Rwanda: Violence Against Women Is Still a Challenge to Security Organs - Nyamvumba

Rwanda's Chief of the Defense Staff (CDS), Gen. Patrick Nyanvumba has said that against women and girls is still a challenge to security organs which calls for training and understanding between security organs to devise mechanisms of combating the crime on the continent.

Nyamvumba said this while launching the continental Command Post Exercise (CPX) code-named "Africa Unite", campaign to end violence against women and Girls where he said that one of the solutions is collective intervention.

According to the CDS, apparently violence and crimes against women and girls are still weapons used in conflict areas.

The five - day workshop which was organized by the Rwanda National Police, Rwanda Defense Forces and the Rwanda Correction Services brought together participants comprising of heads of security organs from 38 African countries.

The participants are expected to train and discuss mechanisms of ending violence against women and girls on the continent.

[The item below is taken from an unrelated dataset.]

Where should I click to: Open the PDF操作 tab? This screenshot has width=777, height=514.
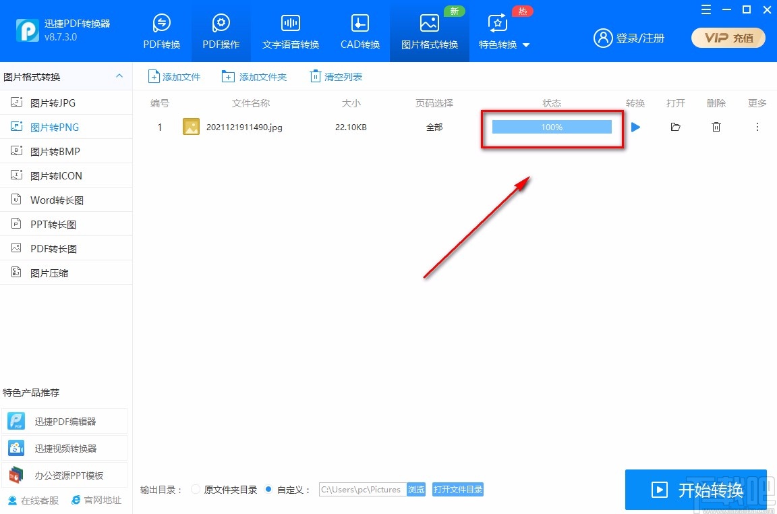[x=221, y=31]
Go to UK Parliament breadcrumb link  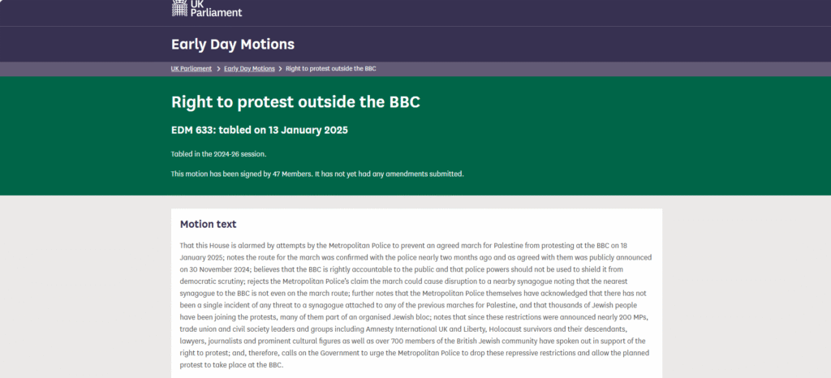[192, 69]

One-UN-Rwanda Resident Coordinator, Lamin Momodou Manneh, who attended the launch of the exercise, said apart from the obvious physical and emotional toll violence exerts on women and girls, "It is destabilizing and dehumanizing for families and communities."

He said the crime also has economic costs to the societies and countries. Lamin Momodou Manneh quoted a World Bank report indicating that the crime costs countries up to 2% loss on GDP as a result of medical costs and productivity losses.

The UN Secretary General, Ban Ki-Moon, in 2008, launched a campaign named Africa UNiTE, purposely to fight violence against women and girls on the continent.

In May, Ki-Moon was in Rwanda to lay a foundation stone for the construction of the continent's anti-Gender Based Violence secretariat dubbed "Africa's Centre for Security Organs Coordination of Action to end Violence against Women and Girls (AFSOCCA-VAWG).

The facility will be constructed at the Rwanda National Police headquarters.

Ki-Moon said the centre will coordinate efforts of Africa's security organs to fight against gender based violence, which constitutes a "new hope for women and girls still suffering in the continent's conflict-torn regions."

A total of 172 participants from 54 African countries, who include security personnel and participants from Governmental and Non Governmental Organizations, are in attendance.